_To do_
Please repeat the records word for word, beginning at the line that has "Task: Click the warning" and stopping after the line that has "pos(129,485)". Leave the pictures out of your answer.

_Data section_

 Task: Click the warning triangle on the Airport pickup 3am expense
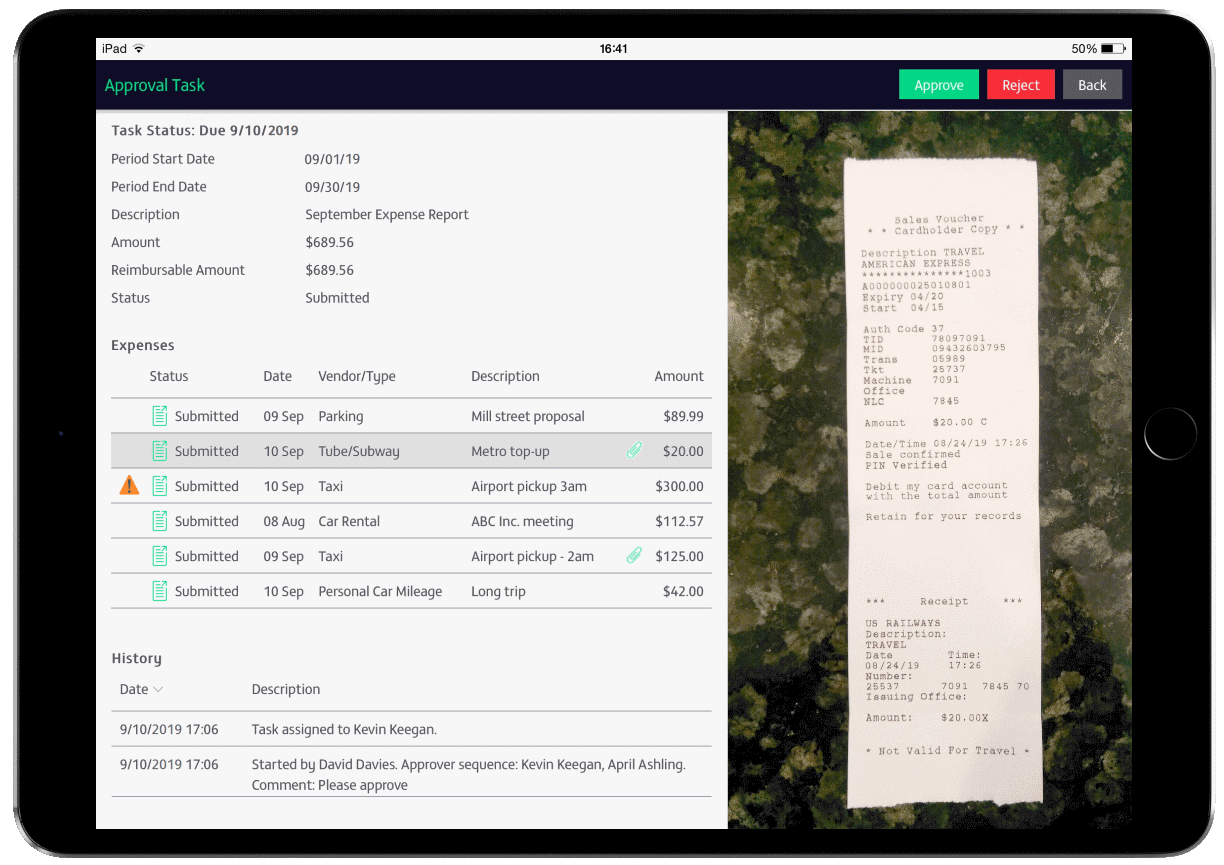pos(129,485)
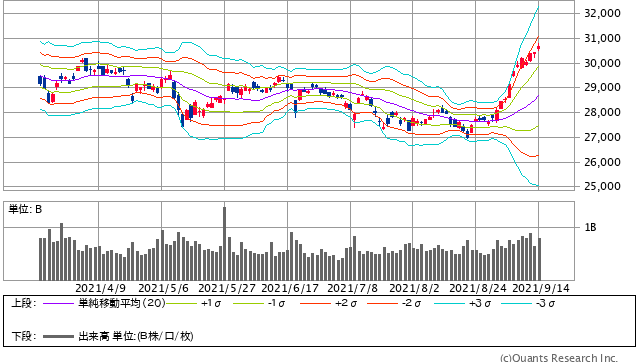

==

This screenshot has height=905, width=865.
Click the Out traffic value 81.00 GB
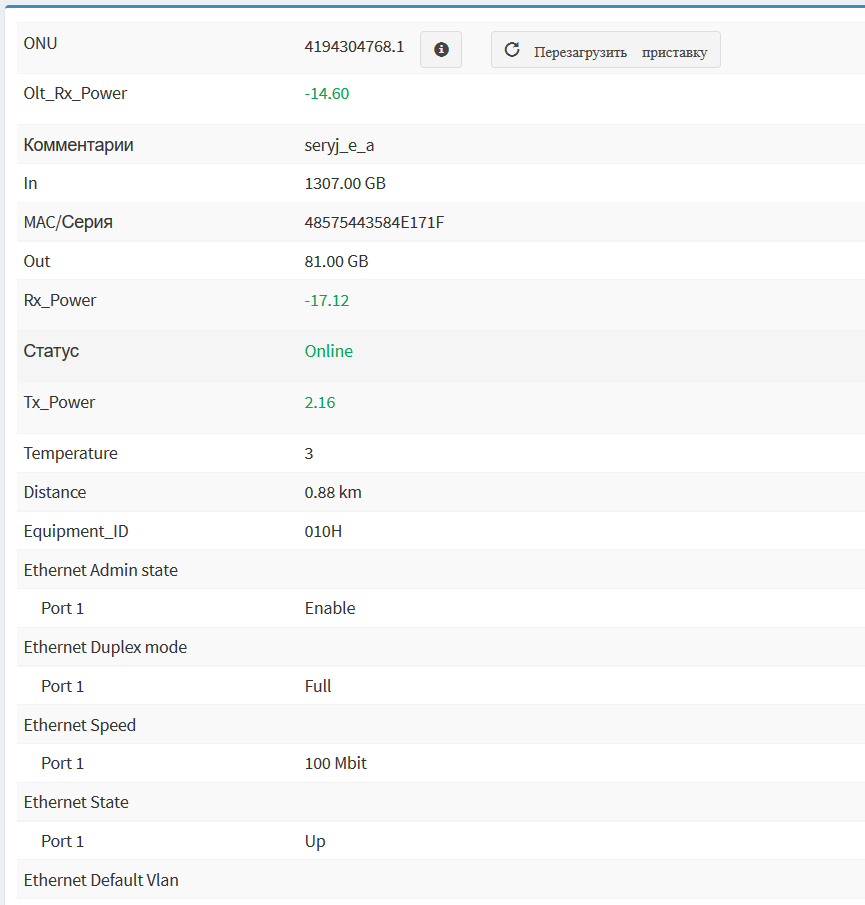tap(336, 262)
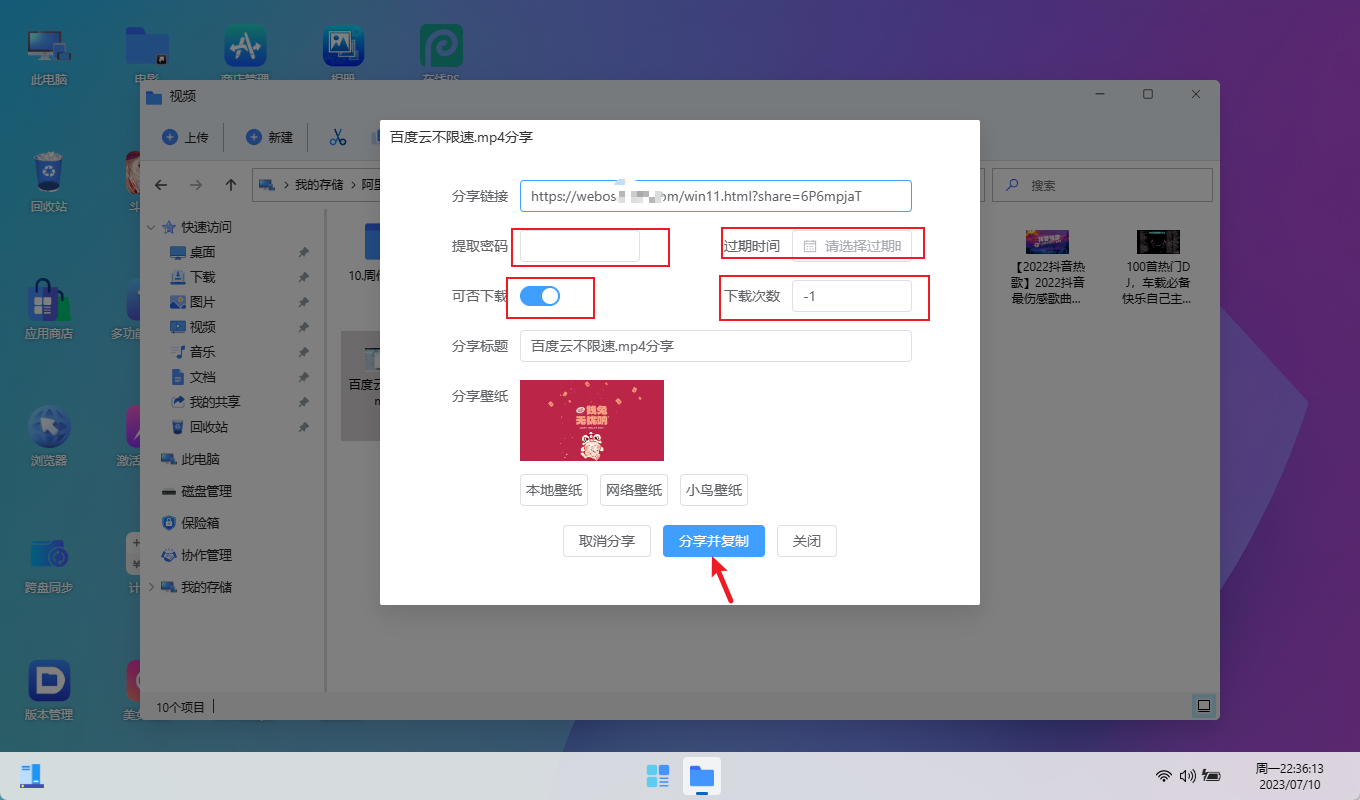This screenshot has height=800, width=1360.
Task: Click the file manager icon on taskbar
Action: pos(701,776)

_Final result_
 Task: Click the warning triangle on the Airport pickup 3am expense
pos(129,485)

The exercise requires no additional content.